(Pixel coordinate grounding data)
+--
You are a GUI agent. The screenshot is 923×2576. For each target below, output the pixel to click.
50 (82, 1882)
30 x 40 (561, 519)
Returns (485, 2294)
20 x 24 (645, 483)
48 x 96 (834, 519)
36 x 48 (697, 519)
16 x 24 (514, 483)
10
+--
— TASK DIRECTIONS —
The complete set of entries is to be restated word for word.

— RESPONSE TO THE TASK —
You are a GUI agent. The screenshot is 923×2576. For each target below, output the pixel to click.
50 (82, 1882)
30 x 40 (561, 519)
Returns (485, 2294)
20 x 24 (645, 483)
48 x 96 (834, 519)
36 x 48 (697, 519)
16 x 24 (514, 483)
10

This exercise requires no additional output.